Is Premier Christy Clark changing her tone on the BC carbon tax? Yesterday in a conference call with reporters, ahead of the First Ministers meeting in Ottawa, she cautioned that the new federal carbon tax being mandated by Justin Trudeau needs to be fair and equitable across our country.
British Columbia and Alberta will both be using a price per tonne of carbon tax, while Ontario and Quebec have opted for a cap and trade system.
A recent study by the Canadian Ecofiscal Commission compared cap-and-trade to a price per tonne model.

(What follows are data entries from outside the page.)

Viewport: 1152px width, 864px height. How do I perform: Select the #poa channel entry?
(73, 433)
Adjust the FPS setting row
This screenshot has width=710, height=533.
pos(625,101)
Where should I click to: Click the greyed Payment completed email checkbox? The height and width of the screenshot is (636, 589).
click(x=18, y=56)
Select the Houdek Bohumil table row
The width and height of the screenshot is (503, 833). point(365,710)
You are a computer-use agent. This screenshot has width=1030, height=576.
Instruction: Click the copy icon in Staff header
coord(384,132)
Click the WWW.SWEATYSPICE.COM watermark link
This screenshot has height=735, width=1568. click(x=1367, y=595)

The study showed that while BC and Alberta will be paying $30/tonne of carbon by 2018, the marginal rate for Ontario and Quebec under cap and trade will only be $19/tonne by 2020.
Clark reacted to this difference by telling reporters yesterday, “There’s nothing good about people in Terrace paying double in their carbon price than people in Toronto.”

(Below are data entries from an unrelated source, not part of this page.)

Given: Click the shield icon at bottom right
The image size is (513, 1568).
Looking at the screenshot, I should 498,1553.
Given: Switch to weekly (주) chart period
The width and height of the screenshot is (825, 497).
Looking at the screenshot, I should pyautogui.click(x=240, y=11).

Premier Clark is right, but she needs to go further:
She needs to make a commitment to link BC’s carbon tax to the same price as the national carbon tax. We’ve already paid our fair share of carbon taxes since 2008. Now it's time to reduce the burden on the BC taxpayer who is already suffering from some of the highest living expenses in North America.
Of course, scrapping the carbon tax both provincially and federally is the only true way to stay competitive, now that the US has indicated they will be going a completely different direction under Trump. Our neighbour Washington State has rejected a carbon tax, and one of BC’s LNG competitors, Australia, scrapped their carbon tax after just two years.